What the cast has said about Step Brothers 2

‌Both principal cast members of the original "Step Brothers," John C. Reilly and Will Ferrell, have told reporters in no uncertain terms that a sequel to the cult classic comedy is a highly unlikely proposition. Why's that? Well, it's on account of how it wouldn't feel right and how attempts to revisit the characters have fizzled out.

"There's no 'Step Brothers 2.' It's not on the table," Reilly told ScreenCrush in 2018. "I would love to do it, we've talked about it, we have some great ideas for the sequel, but it's not everyone's first move to want to do a sequel." Reilly explained that he and Ferrell, as well as co-writer and director Adam McKay, would rather pursue new projects and leave "Step Brothers" in the past. "Unless we were really sure that we could do a better version or improve on what it is, let's leave it alone," Reilly said on "Conan."

As for Ferrell, he admits he's thought about a sequel but that logic prevailed. "You have to resist the temptation. It's just tough because the things everyone wants you to do sequels of are special because there's not a sequel of it," he told Rolling Stone in 2017. "As of now there are no plans."

What could be explored in Step Brothers 2?

In 2014, "Step Brothers" director and co-writer Adam McKay revealed that he and his collaborators had worked out a plot for a potential sequel. "We have a whole story, an outline that we're happy with," he told Collider. He moved on to more pressing film projects without revealing details, only for Ferrell to share that fleshed-out premise for "Step Brothers 2" with the New York Daily News in 2017. According to Ferrell, the sequel would have centered around Brennan and Dale's respective father and mother (played by Richard Jenkins and Mary Steenburgen) happily married and moving into a retirement community. Brennan and Dale would also move into the elderly-only facility, adamant that they too were ready to retire.

In a 2021 interview with The New York Times Magazine, McKay discussed how Brennan and Dale would've responded to the political climate of the previous few years. A "Step Brothers 2" script could take shape from McKay's speculation that the main characters would have become heavily involved in the far-right QAnon community. "They'd be way into it, and they'd be torturing Jenkins and Steenburgen's characters with it, and they would eventually be having meetings at the house, and somehow QAnon would drift into Jenkins's work life, and the Q Shaman would show up at Jenkins's workplace," McKay explained.

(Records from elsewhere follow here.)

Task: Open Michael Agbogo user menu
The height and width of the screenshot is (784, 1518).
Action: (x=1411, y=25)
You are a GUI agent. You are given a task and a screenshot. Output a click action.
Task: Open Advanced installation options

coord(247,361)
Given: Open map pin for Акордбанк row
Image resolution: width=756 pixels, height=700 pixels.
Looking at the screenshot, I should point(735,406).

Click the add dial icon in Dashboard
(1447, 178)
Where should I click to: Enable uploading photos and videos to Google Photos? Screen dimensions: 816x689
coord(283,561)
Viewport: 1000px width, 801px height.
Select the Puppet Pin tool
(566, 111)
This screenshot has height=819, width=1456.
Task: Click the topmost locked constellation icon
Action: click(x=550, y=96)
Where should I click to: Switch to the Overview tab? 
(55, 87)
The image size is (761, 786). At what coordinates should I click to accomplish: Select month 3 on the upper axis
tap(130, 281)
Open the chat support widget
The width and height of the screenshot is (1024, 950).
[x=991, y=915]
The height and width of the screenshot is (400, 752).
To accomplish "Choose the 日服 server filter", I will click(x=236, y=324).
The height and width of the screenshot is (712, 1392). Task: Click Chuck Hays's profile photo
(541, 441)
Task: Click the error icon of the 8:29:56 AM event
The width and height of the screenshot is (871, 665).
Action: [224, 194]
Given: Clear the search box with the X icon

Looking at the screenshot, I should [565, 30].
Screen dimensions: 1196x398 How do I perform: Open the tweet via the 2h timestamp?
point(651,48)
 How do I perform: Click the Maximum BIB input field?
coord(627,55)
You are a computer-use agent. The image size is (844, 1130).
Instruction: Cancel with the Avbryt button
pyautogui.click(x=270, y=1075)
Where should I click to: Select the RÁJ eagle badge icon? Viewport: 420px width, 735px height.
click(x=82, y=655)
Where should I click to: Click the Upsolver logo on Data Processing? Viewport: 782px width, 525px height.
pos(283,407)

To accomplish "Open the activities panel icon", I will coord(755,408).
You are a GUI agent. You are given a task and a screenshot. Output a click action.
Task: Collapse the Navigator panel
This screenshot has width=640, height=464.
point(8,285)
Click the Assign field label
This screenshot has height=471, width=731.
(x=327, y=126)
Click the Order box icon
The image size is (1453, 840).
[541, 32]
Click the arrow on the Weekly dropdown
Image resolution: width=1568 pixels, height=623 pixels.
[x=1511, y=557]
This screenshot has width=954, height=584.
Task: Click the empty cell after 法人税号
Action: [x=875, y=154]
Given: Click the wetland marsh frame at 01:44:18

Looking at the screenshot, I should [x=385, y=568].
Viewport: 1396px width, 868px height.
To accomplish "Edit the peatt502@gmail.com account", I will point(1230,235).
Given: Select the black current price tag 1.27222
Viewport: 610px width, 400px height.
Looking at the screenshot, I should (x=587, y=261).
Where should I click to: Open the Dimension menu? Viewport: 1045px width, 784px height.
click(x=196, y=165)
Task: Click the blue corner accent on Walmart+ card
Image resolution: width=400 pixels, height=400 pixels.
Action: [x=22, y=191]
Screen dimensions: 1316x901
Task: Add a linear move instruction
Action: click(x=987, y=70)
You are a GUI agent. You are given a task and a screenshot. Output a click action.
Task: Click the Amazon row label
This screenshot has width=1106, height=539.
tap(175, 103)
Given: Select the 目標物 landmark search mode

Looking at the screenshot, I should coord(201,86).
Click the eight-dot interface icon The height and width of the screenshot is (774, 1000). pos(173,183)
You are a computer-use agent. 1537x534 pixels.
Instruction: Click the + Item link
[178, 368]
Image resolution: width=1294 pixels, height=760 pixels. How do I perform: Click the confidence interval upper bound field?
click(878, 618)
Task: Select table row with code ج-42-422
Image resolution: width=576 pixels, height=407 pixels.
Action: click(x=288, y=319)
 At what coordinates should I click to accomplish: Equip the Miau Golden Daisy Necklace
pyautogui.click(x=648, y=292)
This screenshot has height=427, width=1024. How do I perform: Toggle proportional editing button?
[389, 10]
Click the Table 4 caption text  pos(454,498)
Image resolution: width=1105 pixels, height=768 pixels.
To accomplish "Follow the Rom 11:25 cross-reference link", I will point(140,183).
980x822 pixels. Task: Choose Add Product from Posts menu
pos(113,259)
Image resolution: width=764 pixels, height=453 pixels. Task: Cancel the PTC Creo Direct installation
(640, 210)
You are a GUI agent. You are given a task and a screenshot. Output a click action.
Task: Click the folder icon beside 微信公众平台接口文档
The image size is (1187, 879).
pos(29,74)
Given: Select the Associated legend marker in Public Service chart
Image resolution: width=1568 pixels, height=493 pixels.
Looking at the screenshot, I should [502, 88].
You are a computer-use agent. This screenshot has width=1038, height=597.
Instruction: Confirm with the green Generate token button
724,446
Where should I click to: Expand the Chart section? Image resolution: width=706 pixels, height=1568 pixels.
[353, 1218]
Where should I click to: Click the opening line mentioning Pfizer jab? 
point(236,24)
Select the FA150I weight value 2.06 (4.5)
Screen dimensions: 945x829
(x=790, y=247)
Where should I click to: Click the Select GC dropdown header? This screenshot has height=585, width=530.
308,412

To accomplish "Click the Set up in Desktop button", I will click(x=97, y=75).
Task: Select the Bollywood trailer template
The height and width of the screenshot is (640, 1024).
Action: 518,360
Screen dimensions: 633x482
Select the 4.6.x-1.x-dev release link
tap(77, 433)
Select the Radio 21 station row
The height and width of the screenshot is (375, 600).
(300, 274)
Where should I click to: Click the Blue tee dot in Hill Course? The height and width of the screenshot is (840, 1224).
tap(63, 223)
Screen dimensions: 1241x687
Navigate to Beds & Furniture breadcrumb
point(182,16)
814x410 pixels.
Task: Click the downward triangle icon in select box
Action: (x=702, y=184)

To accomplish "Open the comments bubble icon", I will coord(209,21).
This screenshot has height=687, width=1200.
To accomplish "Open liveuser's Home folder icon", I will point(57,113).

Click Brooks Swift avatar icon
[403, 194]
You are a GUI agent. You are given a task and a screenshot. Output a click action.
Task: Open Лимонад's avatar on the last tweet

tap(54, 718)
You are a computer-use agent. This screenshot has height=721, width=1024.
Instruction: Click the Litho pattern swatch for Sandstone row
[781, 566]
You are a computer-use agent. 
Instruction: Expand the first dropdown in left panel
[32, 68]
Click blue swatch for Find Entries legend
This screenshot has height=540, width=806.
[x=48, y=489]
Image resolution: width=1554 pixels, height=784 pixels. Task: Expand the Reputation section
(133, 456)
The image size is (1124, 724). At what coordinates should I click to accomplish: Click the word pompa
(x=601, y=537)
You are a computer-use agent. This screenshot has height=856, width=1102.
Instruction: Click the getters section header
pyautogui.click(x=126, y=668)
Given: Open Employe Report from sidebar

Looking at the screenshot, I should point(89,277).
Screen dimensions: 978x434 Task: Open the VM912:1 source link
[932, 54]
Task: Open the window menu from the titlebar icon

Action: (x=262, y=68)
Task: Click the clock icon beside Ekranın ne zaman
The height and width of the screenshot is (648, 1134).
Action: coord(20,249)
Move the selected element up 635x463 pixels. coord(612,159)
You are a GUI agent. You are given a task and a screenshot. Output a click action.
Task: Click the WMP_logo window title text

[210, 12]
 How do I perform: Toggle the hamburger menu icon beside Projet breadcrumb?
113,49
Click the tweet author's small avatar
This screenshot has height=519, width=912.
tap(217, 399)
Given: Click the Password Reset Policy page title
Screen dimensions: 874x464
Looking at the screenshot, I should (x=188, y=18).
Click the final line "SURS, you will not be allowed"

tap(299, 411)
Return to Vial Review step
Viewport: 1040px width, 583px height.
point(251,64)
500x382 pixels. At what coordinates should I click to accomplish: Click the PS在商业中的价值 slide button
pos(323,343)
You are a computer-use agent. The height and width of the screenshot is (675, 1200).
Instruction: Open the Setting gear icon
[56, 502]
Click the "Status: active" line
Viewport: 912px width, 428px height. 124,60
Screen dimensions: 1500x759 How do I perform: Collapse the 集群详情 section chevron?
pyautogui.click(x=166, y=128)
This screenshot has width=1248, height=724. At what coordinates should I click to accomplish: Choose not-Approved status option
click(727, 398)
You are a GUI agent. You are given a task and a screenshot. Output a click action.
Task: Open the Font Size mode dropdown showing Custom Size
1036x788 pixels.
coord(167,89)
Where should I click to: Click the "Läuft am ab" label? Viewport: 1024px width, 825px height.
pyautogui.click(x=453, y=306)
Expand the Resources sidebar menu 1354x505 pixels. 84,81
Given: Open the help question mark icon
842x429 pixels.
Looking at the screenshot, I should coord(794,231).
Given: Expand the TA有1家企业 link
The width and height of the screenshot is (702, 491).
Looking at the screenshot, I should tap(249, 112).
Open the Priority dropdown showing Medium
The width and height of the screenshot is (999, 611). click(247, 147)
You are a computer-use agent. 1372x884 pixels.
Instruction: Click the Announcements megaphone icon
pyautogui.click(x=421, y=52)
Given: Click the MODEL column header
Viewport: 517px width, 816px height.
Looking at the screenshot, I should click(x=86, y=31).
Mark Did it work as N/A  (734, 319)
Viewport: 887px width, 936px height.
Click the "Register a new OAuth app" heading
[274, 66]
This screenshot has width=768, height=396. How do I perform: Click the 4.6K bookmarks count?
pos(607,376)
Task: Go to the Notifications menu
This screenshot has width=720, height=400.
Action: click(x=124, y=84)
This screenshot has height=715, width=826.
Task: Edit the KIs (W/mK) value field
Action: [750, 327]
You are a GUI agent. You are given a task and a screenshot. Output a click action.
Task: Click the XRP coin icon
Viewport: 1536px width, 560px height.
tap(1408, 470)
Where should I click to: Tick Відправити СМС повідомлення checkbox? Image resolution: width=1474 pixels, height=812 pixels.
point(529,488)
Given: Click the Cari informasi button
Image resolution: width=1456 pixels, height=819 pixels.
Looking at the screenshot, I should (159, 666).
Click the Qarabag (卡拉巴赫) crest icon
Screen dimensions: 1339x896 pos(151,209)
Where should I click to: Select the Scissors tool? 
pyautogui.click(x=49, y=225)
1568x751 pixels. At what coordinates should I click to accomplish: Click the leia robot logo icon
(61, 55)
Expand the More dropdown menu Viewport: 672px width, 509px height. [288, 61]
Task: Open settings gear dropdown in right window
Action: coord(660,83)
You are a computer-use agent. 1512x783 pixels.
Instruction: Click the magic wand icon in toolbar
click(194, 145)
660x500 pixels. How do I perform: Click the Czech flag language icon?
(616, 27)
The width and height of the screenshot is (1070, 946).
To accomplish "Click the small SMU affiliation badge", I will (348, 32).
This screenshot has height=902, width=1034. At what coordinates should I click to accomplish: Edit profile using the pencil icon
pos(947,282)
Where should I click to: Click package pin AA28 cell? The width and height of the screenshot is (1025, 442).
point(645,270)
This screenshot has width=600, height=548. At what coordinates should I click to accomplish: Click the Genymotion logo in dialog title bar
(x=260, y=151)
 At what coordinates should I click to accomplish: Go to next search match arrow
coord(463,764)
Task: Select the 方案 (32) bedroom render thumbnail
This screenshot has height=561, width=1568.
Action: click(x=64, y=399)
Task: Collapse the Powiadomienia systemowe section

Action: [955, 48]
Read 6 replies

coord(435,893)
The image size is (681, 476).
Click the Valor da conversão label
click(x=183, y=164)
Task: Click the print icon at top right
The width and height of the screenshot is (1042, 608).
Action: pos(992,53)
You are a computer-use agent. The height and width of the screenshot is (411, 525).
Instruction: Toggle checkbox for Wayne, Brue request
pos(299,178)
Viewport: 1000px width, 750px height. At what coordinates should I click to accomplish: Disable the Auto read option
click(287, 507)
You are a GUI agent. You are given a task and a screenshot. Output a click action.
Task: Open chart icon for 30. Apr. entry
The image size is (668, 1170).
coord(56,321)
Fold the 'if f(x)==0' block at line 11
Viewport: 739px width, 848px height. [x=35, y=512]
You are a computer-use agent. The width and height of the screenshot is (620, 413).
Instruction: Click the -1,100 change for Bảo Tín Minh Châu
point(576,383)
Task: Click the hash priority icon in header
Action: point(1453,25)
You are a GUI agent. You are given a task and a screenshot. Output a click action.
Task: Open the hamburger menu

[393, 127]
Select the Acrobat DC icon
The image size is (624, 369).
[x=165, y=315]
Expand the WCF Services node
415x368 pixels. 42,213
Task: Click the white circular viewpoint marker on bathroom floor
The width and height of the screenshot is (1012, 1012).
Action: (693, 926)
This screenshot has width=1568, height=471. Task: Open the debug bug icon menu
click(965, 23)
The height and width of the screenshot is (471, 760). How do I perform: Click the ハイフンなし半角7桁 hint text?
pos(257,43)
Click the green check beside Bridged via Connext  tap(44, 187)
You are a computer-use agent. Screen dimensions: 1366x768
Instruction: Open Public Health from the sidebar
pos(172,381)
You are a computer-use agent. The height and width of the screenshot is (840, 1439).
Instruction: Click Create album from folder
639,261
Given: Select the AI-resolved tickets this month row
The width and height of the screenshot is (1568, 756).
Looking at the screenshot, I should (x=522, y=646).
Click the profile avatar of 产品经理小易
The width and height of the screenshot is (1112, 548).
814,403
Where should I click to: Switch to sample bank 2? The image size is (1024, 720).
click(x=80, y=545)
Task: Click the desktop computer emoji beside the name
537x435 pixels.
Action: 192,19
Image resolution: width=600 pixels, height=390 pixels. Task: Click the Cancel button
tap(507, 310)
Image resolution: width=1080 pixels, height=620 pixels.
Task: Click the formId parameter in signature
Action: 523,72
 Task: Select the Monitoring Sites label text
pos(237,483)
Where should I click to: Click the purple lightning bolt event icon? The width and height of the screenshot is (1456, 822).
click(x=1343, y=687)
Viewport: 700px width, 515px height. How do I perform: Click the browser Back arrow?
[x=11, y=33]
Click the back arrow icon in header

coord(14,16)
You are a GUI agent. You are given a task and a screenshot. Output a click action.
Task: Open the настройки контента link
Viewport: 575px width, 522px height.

Who would star in Step Brothers 2?

As "Step Brothers" is a duo comedy that mined most of its humor from the interplay between Will Ferrell and John C. Reilly, it would be unthinkable or pointless to make a sequel without either one of those two actors reprising their roles as petulant man-children Brennan Huff and Dale Doback. Plus, in discussing possible plotlines for a potential sequel, both Ferrell and the original film's director and co-writer Adam McKay mentioned significant roles for each of Brennan and Dale's parents, meaning Mary Steenburgen and Richard Jenkins would need to return as Nancy Huff and Robert Doback in "Step Brothers 2." 

Fortunately, Steenburgen told ScreenCrush she'd readily reprise her role. "I would be there day one, with the biggest smile on my face. I love those guys and the joy of working with them," the Oscar-winning actress said. The first "Step Brothers" also featured Adam Scott and Kathryn Hahn in supporting roles, before they'd each find new levels of fame with "Parks and Recreation" and "WandaVision." Filmmakers would certainly want their star power in "Step Brothers 2," and Hahn is definitely on board. "I would do it in a heartbeat," she told "Entertainment Tonight."